The number of attorneys in Texas grew by nearly 20,000 over the last
decade, outpacing growth in the state’s general population, according to
a report by the State Bar of Texas.
Between 2004 and 2014, Texas’s active attorney population grew by
28%, from 67,764 to 86,494. The number of Texans increased by 20% in
that time.
There were 20,378 attorneys in the Dallas-Forth Worth area in 2004.
In 2014, the number was 26,364, a jump of 29%. In the Midland
metropolitan area in western Texas, the attorney population nearly
doubled.
The state bar estimates there’s now one Texas attorney for every 312
Texans. In Dallas County the ratio is one attorney per 157 people.
“It’s much more competitive in Dallas than it has ever been in the 42
years I’ve been here,” criminal defense attorney Bill Knox told the
Dallas Morning News, which wrote about the lawyer boom.
The surge in Texas attorneys coincided with an energy-driven boom in
the state economy, which has chugged along even amid the more recent
downturn in oil prices.
Milan Markovic, a Texas A&M University law professor who writes
about the legal profession, told the Morning News that he thinks the
growth in the state’s legal sector has a lot to do with the state’s
economy. “People are going to want to practice in areas where people
have money to spend on legal services,” he said.

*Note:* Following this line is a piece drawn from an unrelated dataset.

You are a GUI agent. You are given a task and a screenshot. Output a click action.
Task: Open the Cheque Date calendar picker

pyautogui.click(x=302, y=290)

Texas still isn’t the attorney capital of the nation. Florida has
added lawyers at a much faster clip, according to American Bar
Association data. In the last decade, Florida’s attorney population grew
by more than 50%. Nationally, the lawyer population grew by 17.7%.
Texas is less attorney-dense than a lot of other parts of the
country. Nationally, there’s one attorney for every 250 people,
according to ABA data. In New York, the ratio is one to 115.